IT導入補助金については こちらの記事で詳しく解説していますので、よろしければご覧ください。

サービス種別ごとの開業時におすすめの助成金・補助金

通所介護(デイサービス)や訪問介護など、サービス種別ごとの事業所立ち上げ・開業時におすすめの助成金・補助金については、以下の記事で詳しくご紹介しています。

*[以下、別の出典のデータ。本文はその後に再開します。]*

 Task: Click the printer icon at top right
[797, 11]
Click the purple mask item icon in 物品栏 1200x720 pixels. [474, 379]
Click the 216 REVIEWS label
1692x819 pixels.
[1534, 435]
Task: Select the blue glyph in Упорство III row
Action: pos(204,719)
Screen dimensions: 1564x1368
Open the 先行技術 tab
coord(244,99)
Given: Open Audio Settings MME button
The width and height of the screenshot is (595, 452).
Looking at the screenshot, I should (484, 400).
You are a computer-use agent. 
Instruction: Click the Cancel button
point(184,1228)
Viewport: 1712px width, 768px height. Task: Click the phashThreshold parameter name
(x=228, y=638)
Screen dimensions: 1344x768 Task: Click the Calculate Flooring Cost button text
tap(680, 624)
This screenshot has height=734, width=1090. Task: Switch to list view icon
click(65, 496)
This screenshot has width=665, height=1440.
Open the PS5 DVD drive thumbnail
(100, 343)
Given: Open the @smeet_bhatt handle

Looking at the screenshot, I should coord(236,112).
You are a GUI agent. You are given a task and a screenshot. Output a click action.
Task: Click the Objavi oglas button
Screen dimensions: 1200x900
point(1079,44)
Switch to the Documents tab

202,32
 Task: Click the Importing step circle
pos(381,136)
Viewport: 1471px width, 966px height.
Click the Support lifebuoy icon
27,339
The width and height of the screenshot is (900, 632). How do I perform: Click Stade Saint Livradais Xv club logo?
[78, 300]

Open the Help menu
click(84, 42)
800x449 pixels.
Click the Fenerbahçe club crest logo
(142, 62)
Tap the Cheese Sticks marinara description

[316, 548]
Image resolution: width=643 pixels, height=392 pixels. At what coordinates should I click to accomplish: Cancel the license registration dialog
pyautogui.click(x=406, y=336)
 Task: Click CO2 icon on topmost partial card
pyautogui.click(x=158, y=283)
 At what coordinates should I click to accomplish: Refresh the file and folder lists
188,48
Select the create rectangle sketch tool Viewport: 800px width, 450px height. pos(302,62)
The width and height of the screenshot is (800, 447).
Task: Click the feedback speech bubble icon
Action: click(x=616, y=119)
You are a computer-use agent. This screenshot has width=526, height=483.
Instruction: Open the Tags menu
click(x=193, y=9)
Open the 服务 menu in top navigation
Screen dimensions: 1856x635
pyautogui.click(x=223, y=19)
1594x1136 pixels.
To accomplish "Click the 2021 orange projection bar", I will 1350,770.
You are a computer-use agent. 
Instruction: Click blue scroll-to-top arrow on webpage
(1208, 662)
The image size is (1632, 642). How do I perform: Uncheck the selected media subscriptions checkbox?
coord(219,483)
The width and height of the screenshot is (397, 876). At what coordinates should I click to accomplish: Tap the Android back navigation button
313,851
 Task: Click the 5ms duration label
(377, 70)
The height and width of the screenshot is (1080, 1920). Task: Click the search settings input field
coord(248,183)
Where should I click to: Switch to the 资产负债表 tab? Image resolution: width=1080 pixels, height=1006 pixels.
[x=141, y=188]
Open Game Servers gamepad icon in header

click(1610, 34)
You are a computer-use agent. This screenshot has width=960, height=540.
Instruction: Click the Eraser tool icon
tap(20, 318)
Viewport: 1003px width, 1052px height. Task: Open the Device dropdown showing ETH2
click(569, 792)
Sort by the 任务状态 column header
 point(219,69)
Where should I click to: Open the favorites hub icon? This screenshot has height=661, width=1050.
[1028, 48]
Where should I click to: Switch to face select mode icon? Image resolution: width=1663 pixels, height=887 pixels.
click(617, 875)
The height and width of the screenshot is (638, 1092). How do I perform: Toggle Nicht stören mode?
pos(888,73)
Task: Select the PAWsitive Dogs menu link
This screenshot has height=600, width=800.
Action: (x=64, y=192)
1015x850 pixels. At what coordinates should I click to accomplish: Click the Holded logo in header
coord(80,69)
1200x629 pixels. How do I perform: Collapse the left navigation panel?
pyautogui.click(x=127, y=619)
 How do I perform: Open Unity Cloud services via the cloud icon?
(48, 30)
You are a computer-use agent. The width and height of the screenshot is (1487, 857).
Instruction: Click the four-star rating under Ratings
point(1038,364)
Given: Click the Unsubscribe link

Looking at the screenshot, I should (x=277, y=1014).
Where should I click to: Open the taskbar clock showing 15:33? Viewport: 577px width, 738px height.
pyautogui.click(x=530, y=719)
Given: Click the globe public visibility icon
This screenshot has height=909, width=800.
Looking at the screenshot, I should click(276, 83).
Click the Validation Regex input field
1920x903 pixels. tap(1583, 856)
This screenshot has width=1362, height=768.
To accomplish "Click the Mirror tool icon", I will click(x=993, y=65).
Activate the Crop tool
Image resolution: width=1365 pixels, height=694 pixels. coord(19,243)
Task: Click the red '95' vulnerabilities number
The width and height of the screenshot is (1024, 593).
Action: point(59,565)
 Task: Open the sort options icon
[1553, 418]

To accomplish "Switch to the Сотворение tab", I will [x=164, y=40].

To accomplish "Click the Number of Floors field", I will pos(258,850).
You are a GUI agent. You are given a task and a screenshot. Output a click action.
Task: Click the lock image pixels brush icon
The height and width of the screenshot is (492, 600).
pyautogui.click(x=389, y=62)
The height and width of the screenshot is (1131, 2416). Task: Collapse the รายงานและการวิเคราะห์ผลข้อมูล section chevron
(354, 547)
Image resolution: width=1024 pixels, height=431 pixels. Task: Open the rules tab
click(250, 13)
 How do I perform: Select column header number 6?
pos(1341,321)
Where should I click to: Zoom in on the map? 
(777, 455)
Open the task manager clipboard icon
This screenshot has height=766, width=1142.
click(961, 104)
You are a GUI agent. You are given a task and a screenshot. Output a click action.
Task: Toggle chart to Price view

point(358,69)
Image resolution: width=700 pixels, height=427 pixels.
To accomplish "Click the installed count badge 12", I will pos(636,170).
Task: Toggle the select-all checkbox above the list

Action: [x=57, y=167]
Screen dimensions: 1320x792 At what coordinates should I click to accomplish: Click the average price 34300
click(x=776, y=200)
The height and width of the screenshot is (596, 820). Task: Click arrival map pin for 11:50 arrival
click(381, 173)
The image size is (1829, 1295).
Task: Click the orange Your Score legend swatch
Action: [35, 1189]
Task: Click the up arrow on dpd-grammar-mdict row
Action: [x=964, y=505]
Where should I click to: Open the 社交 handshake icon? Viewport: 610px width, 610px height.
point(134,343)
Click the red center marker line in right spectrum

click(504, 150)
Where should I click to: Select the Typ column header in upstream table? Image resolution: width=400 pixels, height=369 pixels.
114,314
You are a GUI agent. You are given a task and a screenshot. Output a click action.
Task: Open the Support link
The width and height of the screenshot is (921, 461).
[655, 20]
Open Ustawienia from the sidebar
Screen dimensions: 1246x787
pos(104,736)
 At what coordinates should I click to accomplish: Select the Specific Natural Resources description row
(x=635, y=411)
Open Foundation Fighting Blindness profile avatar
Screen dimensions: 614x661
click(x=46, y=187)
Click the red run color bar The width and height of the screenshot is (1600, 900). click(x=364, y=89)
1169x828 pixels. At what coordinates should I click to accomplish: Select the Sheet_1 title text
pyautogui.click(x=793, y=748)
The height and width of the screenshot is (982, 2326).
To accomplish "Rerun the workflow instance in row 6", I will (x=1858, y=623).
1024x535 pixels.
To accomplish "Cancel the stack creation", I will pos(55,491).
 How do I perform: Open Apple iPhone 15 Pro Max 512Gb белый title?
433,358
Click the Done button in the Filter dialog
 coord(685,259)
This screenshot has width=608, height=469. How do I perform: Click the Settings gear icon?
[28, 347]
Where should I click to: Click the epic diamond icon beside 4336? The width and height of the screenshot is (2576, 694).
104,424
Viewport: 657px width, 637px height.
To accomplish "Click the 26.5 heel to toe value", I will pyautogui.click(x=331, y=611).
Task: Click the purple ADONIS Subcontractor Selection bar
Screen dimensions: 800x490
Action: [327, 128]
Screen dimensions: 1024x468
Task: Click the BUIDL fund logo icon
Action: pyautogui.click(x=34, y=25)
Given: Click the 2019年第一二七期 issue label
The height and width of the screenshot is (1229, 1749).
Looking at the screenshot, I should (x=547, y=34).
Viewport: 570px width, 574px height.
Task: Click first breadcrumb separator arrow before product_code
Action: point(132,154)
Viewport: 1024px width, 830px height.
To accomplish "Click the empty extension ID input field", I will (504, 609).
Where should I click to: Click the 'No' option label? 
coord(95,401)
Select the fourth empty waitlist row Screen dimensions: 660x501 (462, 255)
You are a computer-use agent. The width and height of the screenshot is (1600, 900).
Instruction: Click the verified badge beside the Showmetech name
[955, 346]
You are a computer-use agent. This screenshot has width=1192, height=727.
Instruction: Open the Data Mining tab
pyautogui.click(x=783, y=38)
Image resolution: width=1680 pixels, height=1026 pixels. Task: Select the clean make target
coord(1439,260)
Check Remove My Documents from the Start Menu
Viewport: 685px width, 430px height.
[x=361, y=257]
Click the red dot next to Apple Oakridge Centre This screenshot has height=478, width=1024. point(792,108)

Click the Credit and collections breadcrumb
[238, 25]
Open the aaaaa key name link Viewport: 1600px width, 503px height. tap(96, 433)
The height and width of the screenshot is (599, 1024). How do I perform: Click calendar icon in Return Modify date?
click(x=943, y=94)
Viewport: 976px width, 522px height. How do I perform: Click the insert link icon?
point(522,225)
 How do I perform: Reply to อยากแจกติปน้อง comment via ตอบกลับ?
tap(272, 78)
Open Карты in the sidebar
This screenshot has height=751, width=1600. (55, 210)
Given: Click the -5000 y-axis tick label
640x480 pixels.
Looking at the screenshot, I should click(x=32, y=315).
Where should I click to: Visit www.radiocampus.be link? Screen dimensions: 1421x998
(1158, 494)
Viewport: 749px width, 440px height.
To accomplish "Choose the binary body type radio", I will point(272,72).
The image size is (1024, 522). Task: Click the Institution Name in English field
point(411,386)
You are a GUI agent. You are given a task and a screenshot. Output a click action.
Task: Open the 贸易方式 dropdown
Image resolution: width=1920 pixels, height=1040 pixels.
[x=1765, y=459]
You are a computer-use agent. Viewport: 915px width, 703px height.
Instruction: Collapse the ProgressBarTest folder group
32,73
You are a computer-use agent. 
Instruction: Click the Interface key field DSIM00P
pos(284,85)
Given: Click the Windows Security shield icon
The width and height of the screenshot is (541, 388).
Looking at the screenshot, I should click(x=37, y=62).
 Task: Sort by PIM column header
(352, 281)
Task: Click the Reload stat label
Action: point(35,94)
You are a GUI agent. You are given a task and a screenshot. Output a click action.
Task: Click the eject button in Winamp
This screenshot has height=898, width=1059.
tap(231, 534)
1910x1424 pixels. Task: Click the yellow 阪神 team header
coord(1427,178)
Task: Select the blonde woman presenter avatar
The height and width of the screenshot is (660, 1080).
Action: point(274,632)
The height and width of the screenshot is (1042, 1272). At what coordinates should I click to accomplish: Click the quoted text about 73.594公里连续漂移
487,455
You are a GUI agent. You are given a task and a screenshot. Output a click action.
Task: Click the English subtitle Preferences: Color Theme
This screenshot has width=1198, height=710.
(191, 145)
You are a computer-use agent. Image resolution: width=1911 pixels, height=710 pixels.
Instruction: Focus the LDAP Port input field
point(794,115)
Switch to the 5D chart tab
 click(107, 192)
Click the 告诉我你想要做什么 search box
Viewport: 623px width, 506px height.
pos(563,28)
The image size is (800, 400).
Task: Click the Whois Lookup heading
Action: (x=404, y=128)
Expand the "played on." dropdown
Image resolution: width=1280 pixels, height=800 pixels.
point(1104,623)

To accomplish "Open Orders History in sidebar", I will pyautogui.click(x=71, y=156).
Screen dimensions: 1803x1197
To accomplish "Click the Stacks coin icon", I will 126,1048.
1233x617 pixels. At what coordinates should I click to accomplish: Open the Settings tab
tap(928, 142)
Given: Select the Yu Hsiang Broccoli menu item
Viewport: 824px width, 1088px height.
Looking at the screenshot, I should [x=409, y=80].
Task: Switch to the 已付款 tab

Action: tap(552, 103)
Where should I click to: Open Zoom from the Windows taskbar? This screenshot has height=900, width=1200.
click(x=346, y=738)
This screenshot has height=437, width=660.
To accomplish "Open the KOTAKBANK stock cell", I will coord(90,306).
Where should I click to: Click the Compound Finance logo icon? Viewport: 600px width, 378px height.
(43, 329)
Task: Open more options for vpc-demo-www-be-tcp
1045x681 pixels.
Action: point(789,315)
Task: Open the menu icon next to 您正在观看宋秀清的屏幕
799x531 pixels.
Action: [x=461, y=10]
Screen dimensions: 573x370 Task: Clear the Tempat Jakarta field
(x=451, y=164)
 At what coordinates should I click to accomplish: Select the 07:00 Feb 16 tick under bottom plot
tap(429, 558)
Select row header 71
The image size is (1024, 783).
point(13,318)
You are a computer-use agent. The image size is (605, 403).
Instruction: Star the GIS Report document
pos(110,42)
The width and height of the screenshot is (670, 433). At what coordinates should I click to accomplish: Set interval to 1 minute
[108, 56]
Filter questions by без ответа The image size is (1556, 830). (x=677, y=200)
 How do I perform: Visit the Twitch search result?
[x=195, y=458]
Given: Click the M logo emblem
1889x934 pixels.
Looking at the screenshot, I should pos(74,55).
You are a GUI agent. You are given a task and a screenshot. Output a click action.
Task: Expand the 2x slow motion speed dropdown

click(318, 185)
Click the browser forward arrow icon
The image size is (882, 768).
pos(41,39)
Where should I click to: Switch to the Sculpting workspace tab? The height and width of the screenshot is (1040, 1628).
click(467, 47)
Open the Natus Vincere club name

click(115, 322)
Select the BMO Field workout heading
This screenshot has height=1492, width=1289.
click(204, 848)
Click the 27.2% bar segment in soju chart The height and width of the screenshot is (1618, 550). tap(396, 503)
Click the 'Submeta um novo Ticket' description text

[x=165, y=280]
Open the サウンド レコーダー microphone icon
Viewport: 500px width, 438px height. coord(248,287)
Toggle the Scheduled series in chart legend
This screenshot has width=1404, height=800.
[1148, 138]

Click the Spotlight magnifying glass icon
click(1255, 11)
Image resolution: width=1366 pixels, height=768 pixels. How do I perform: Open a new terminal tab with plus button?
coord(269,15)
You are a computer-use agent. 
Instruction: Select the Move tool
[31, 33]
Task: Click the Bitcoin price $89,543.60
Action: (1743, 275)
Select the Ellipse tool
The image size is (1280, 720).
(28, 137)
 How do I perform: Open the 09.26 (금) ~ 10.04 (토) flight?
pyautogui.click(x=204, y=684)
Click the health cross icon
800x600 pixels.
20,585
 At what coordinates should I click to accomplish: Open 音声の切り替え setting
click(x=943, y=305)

リンク:デイサービスの立ち上げに活用できる助成金・補助金【通所介護の開業準備】
リンク:訪問介護事業所の立ち上げにおすすめな助成金・補助金【開業】

介護事業を開業する際の資金調達方法

介護事業を開業するためには、物件の取得、備品の購入、人材の採用に係る費用や運転資金といった開業資金を確保する必要があります。
こうした開業資金を調達する方法は、助成金や補助金の活用以外にも、金融機関からの融資や知人からの借入など様々な方法が考えられます。
介護事業を開業する際の資金調達方法について、 詳しくはこちらの記事をご覧ください

介護事業所の開業をカイポケが支援します!

介護事業所を開業する際には、助成金・補助金の申請や金融機関からの融資などによって資金調達をする必要があります。それ以外にも開業に向けて、事業計画の作成、法人設立、従業員の採用、利用者獲得のための営業など、経営者がやらなくてはならないことはたくさんあります。
『カイポケ開業支援』では、経営者の皆様が開業準備における不安や疑問をサポートするサービスを提供しています。専任の担当者が一緒に法人設立から事業開始までサポートしておりますので、 詳しくはこちらからお問い合わせいただけると幸いです

まとめ

ここまで、介護事業を開業する際や、開業後の事業所運営で活用できる助成金・補助金の受給金額や要件、介護事業の開業資金の調達方法などについてご紹介してきましたが、いかがでしたか。
国が行っているもの以外にも、都道府県や市町村による独自の助成金・補助金がありますので、少しでも開業資金を確保するためにも、起業前にご自身が開業予定の地域で活用できる助成金・補助金がないか調べてみるのが良いでしょう。
最後までお読みいただきありがとうございました。